▸ What you should do
Output all the data exactly. Pictures do not belong in the copy.

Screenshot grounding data
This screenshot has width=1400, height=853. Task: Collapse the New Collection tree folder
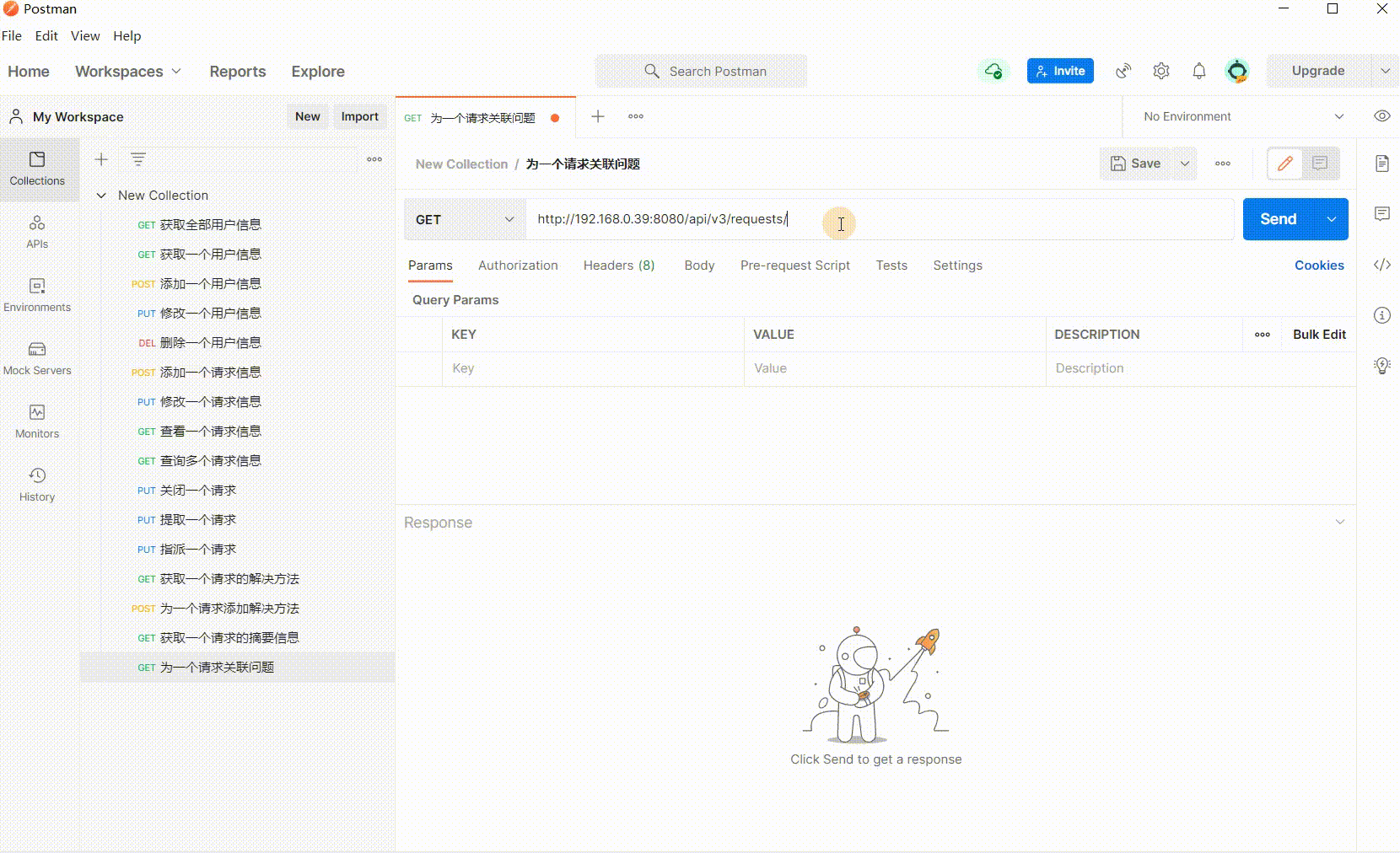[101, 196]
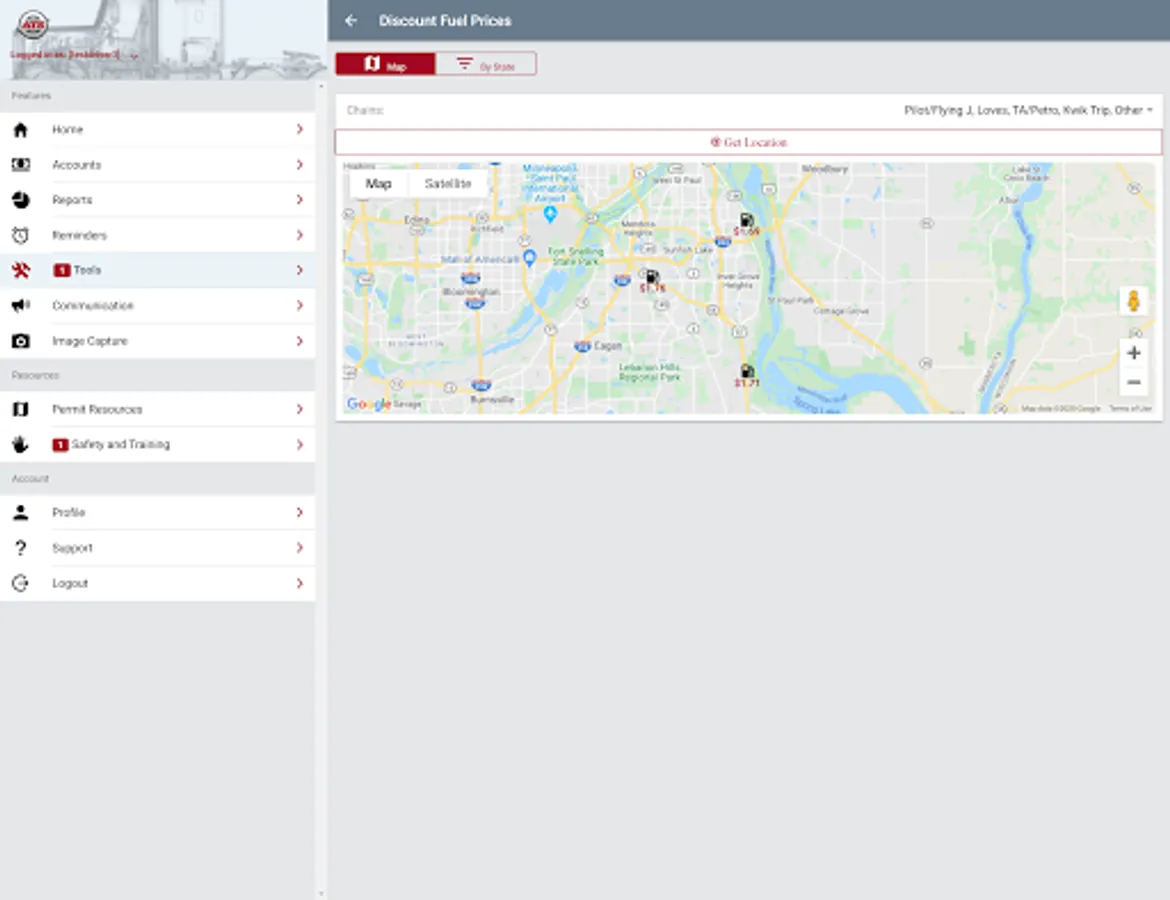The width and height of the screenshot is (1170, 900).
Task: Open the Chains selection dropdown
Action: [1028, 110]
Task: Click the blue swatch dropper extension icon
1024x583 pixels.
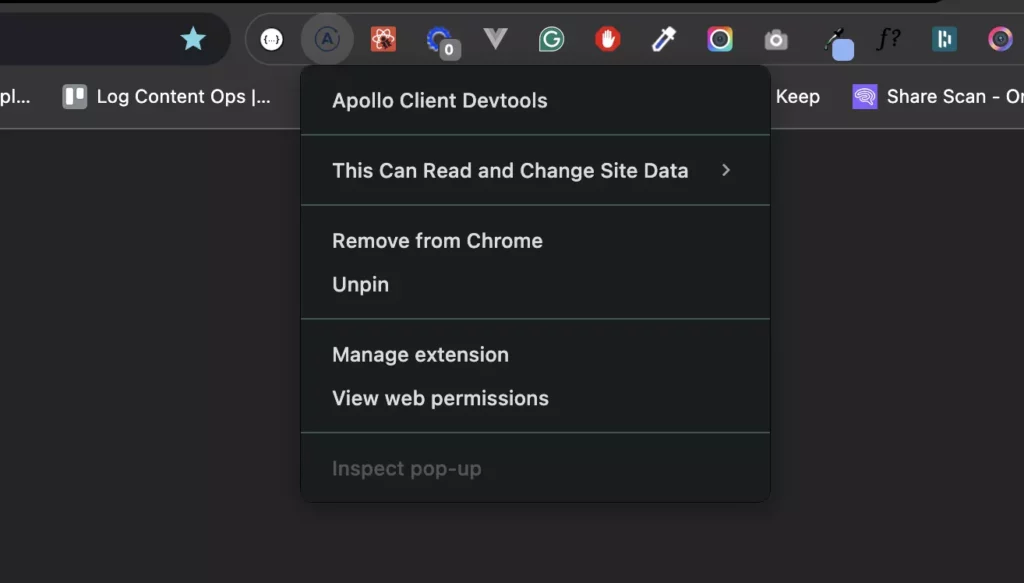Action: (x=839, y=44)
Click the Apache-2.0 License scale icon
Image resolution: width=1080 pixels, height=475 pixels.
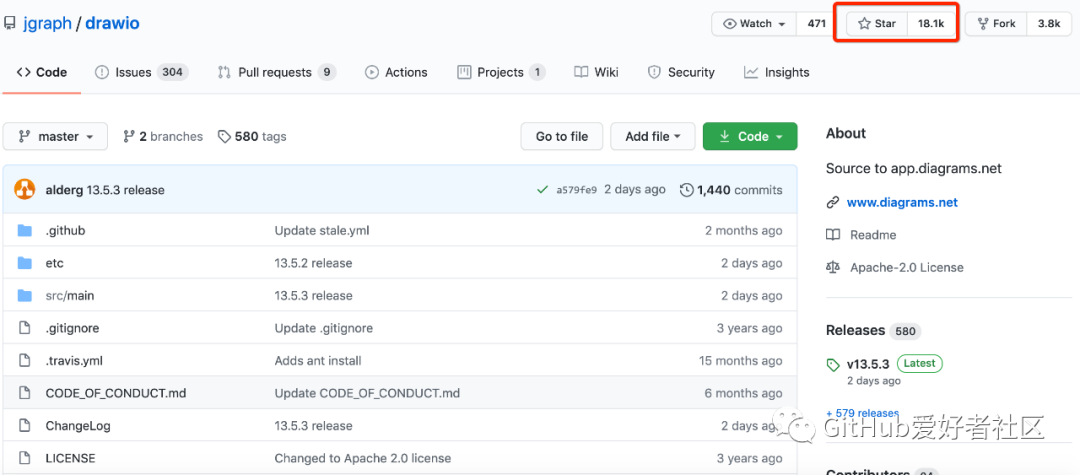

▸ Solution to the exercise
This screenshot has width=1400, height=853. Task: Collapse the New Collection tree folder
[101, 196]
The width and height of the screenshot is (1170, 900).
Task: Open the Chains selection dropdown
Action: [1028, 110]
Task: Click the blue swatch dropper extension icon
1024x583 pixels.
Action: (x=839, y=44)
Click the Apache-2.0 License scale icon
Image resolution: width=1080 pixels, height=475 pixels.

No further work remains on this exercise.